**TRY IT:** From the listing below, copy every line with the word "agent".

**RECORDS FOR PROCESSING:**
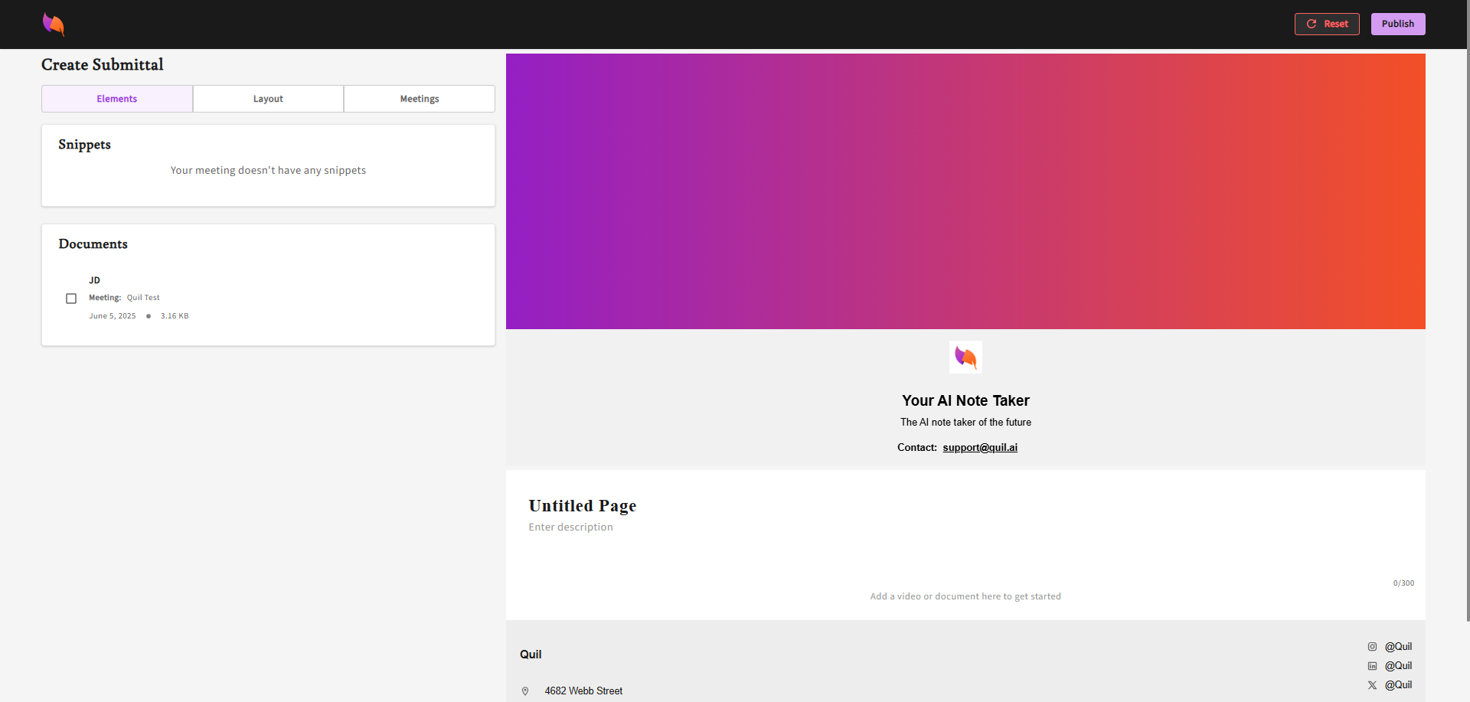Image resolution: width=1470 pixels, height=702 pixels.
Task: Check the JD document checkbox
Action: pos(71,299)
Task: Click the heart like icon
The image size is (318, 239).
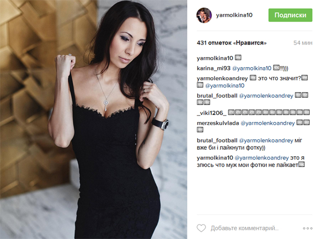Action: (201, 228)
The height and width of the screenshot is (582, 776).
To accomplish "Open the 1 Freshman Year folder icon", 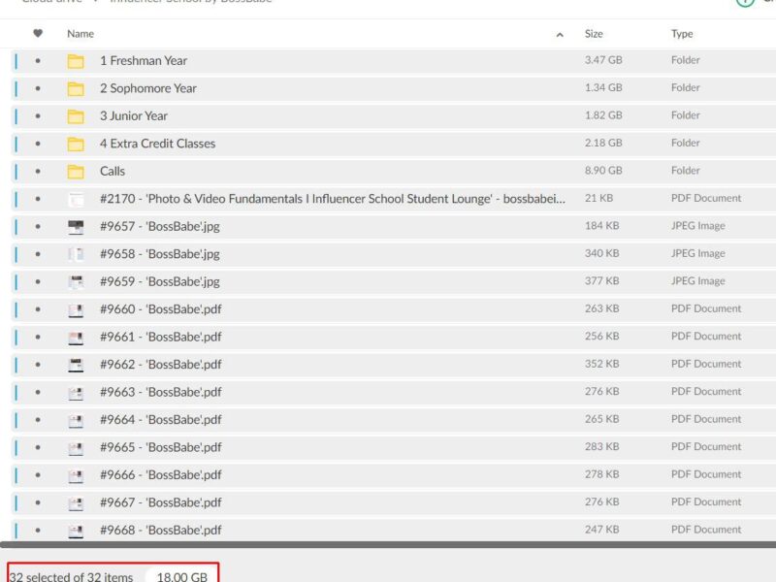I will pyautogui.click(x=76, y=61).
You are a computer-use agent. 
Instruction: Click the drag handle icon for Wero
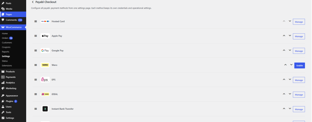tap(36, 65)
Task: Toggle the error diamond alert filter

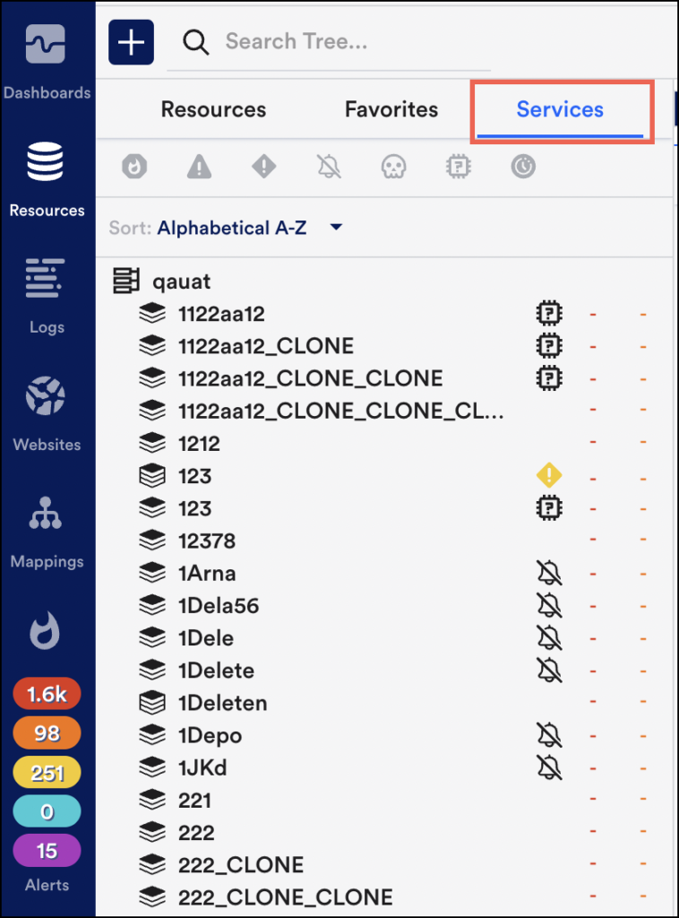Action: click(x=263, y=166)
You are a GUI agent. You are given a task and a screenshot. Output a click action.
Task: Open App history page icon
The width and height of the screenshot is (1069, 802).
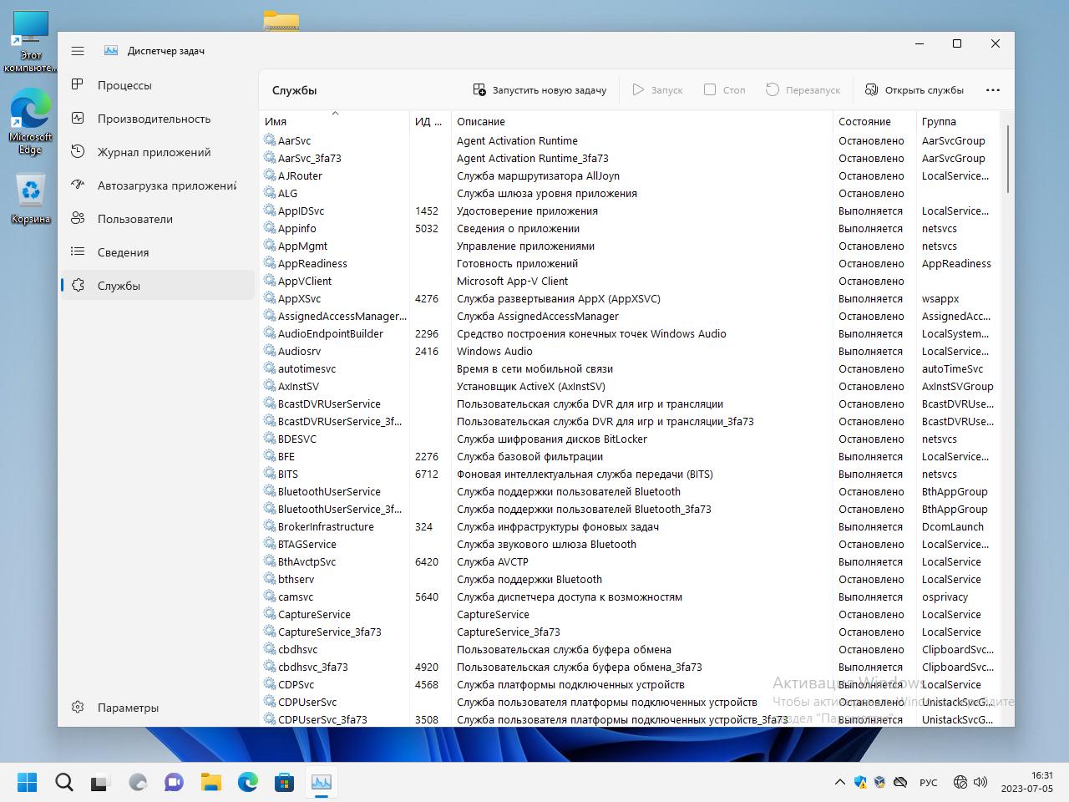[78, 152]
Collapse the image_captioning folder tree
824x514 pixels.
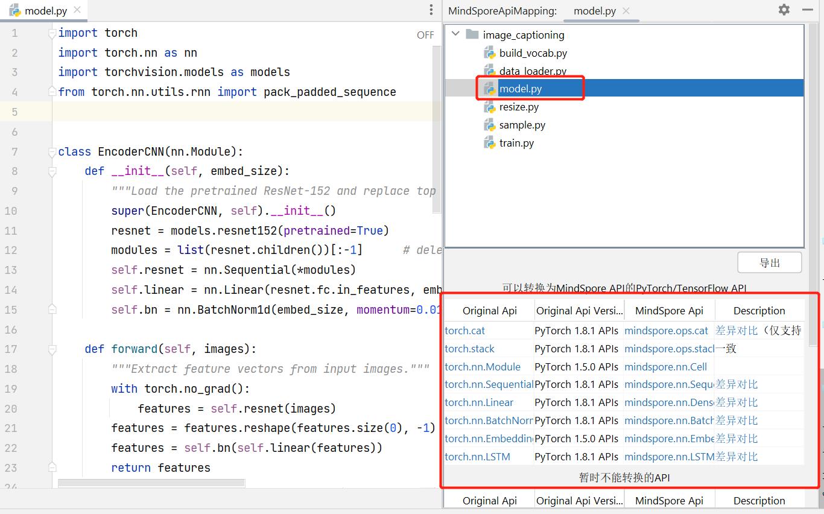[455, 34]
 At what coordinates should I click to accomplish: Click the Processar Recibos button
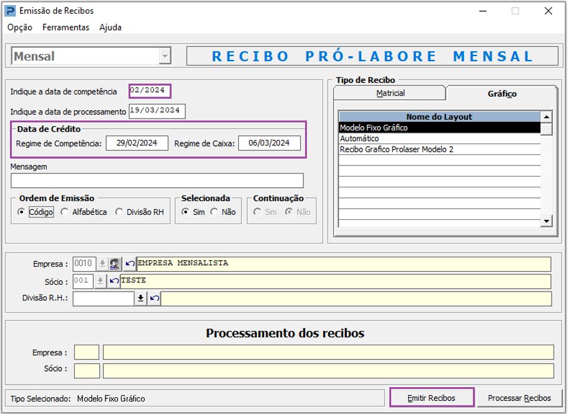(x=520, y=397)
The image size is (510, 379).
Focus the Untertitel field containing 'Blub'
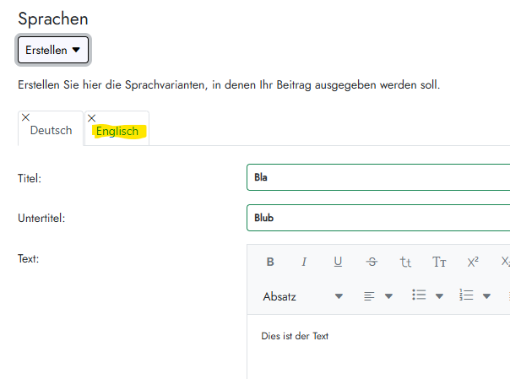click(x=380, y=218)
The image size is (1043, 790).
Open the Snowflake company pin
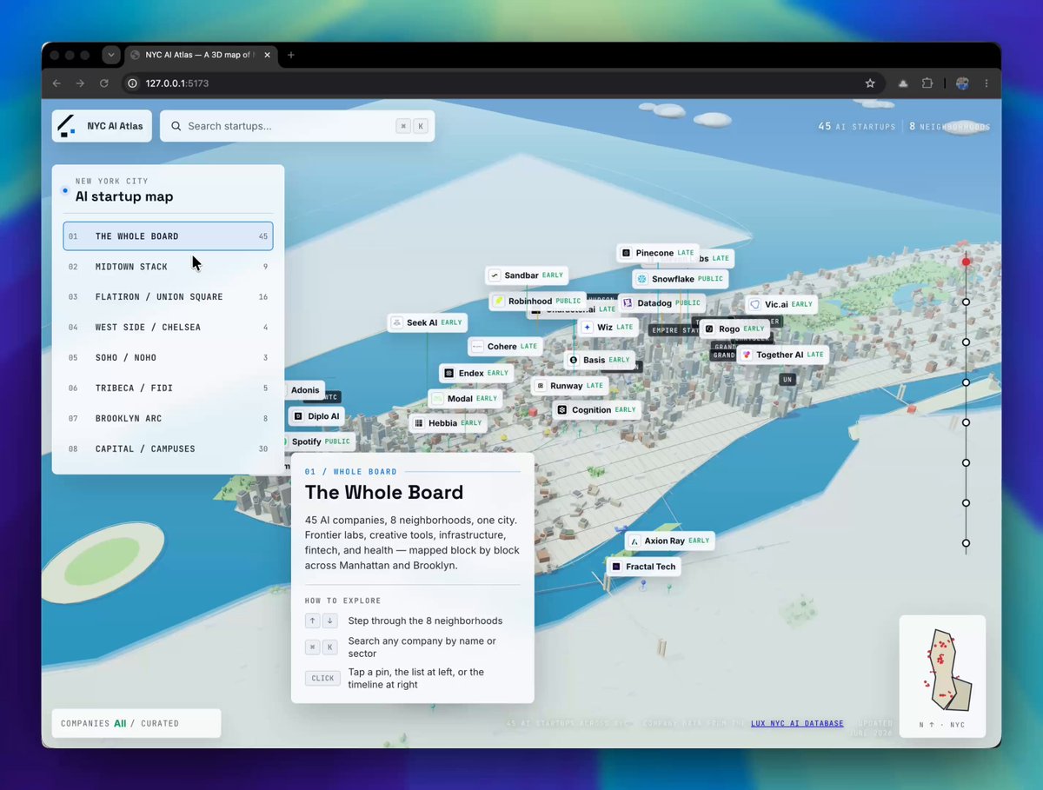(x=680, y=279)
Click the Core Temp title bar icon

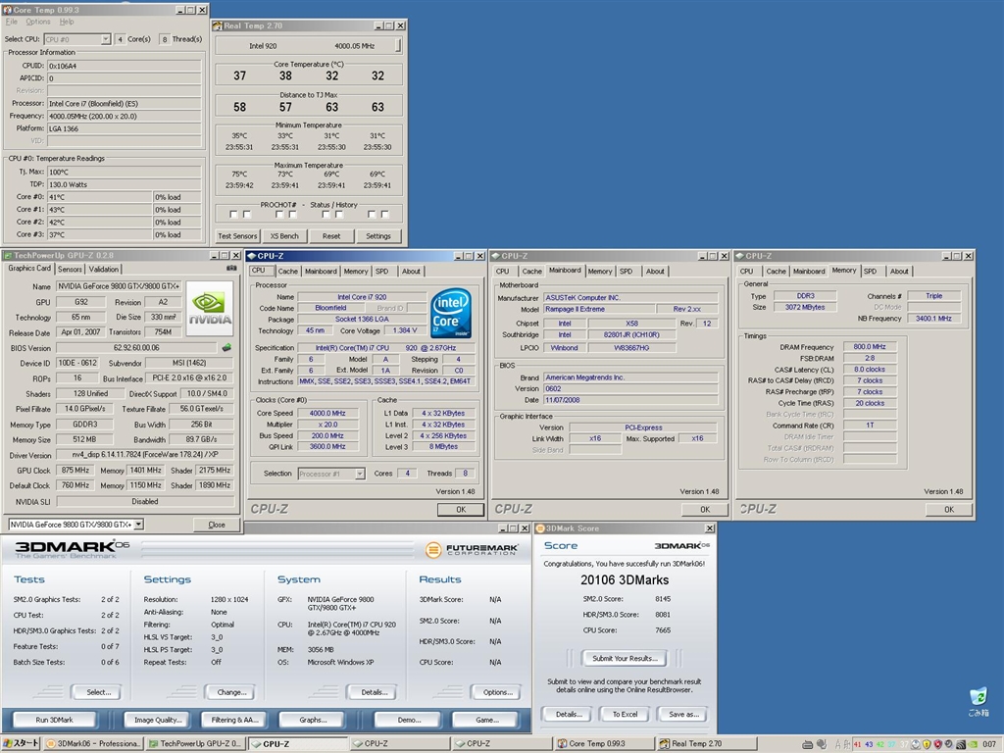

**REPLY:**
You are a computer-use agent. 
You are a GUI agent. You are given a task and a screenshot. Output a click action.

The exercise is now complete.